Eine heisere Glocke im Vorzimmer schlägt an.
„Besuch?“, fragt Kottan.
„Ja. Stammkundschaft … sozusagen. Der ist nett. Kriegt eine Fürsorgerente, schnorrt, spendet sogar Blut für Geld, damit er sich mich leisten kann. Verstehen Sie? Mich.“
Sie öffnet die Eingangstür. Ein alter, verwahrloster, nach Alkohol duftender Mann kommt ins Vorzimmer; ein Froschlächeln im Gesicht.
„Kannst vorgehen, Schatzi“, sagt sie in der Sprache, die Kottan schon kennt. Sie zeigt in Richtung Schlafzimmer. Der Mann braucht keinen Plan und geht wortlos weiter. Er schaut unter dem Blick des Majors durch.
„Und so einer muss sein?“, wundert sich Kottan, schon im zugigen Stiegenhaus.
„Der Strich ist kein Wunschkonzert“, sagt sie.

Die Company-Bar befindet sich im achten Bezirk: ein ehemaliges Kaffeehaus. Es ist wenige Minuten nach zehn Uhr, als Schremser den großen Gastraum betritt und den Messinggriff der Tür in der Größe einer Bowling-Kugel loslässt. Die Tür schließt von selbst und völlig geräuschlos. Der Betrieb im Company beginnt erst um elf, dauert dann aber bis vier Uhr früh an. An der langen Theke (fast Cinemascope-Western-Format, fällt Schremser unwillkürlich ein) steht Josef Weilhartner. Er erkennt den Kriminalbeamten sofort.
Außer Weilhartner, dem Pächter und Geschäftsführer der Bar, ist die Putzfrau, eine Jugoslawin, mit einem Emailkübel im Lokal unterwegs. An einem Tisch neben der Garderobe sitzen zwei junge Frauen. Die größere der beiden, eine Schwarzhaarige mit Rossschwanz, kurzem Rock und weißen Strümpfen, erzählt ziemlich enthusiastisch von einem Rudel betrunkener Tiroler, die gestern ausgenommen worden sind. Die andere, eine ungekämmte Blonde, schlägt mit ihren Bleistiftabsätzen den Takt des Musikautomaten mit, in dem sich Rick Astley ausweint. Die Blonde hat den gestrigen Tag ausgelassen und ärgert sich über die entgangene Chance. Schremser beachten sie nicht.
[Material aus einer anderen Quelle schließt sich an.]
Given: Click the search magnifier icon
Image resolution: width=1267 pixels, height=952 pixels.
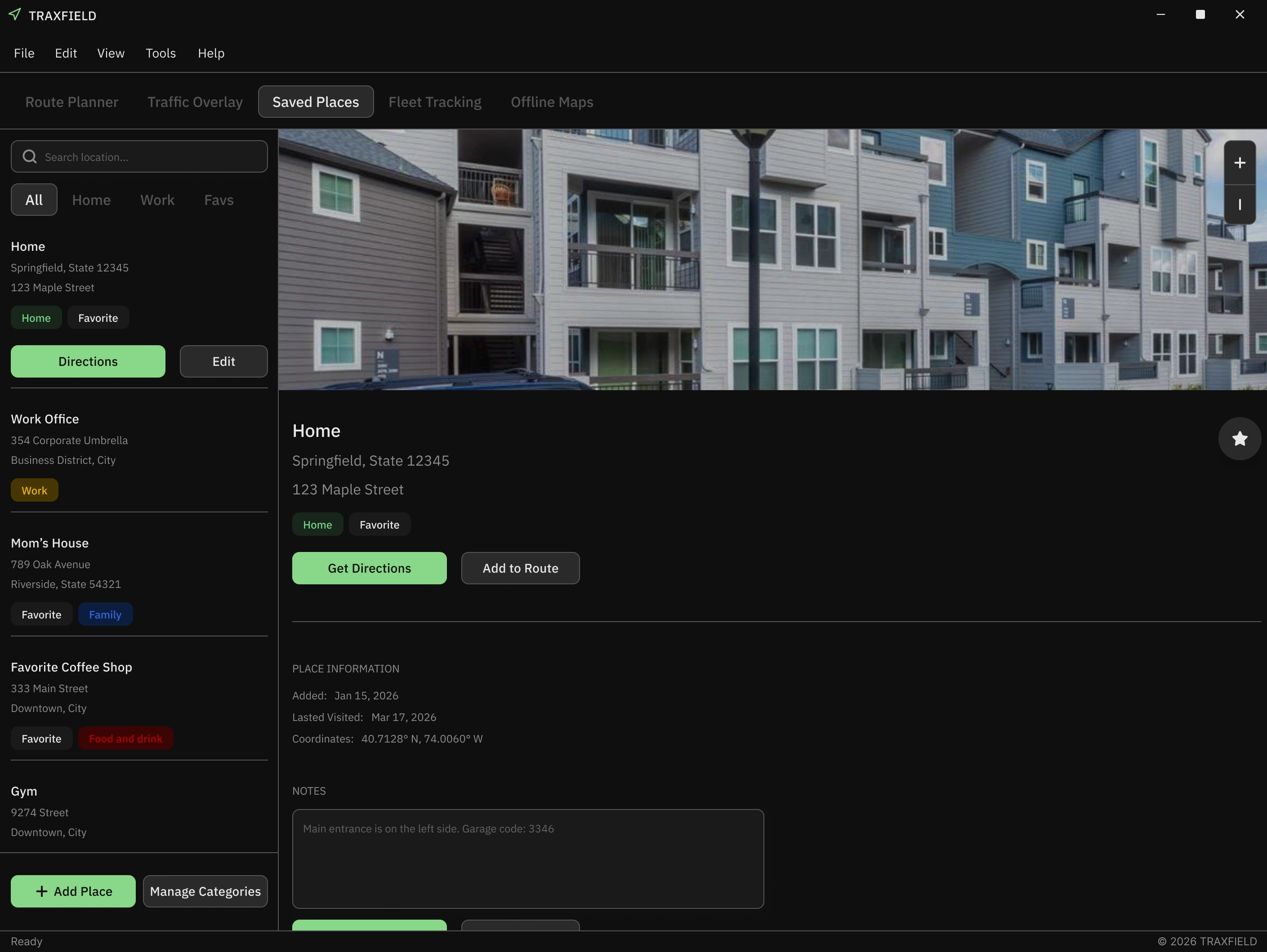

Über den Tischen ist ein weitmaschiges Netz gespannt, auf dem am Abend eine Indonesierin mehrmals über den Köpfen der Gäste ihre Vorstellung gibt. Der Musikautomat ist fast ein Wegweiser. Von ihm führt ein schmaler Gang zu den rot gepolsterten Separées, die in der Nacht noch mit einer zusätzlichen Dosis Rot beleuchtet werden.
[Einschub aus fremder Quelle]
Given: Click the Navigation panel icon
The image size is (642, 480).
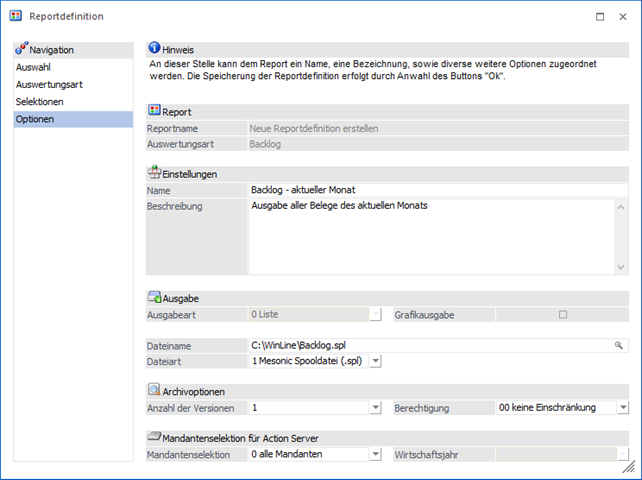Looking at the screenshot, I should (21, 49).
„Muss ich wieder wen finden?“, fragt Weilhartner und lässt den Griff der Espressomaschine nicht aus.
„Ja“, sagt Schremser, schon ganz nah.
„Wie oft noch?“
„Sind wir schon quitt?“
„Wer darf es heute sein?“, resigniert Weilhartner. Er weiß, dass er Schremser längst nicht mehr verpflichtet ist. Er weiß aber auch, dass eine Bemerkung Schremsers ausreichen würde, um eine eingehende Prüfung der Bar zu veranlassen. Und an der fixen Meinung, dass jeder Polizist ein Arschloch ist, wird Weilhartner niemals rütteln.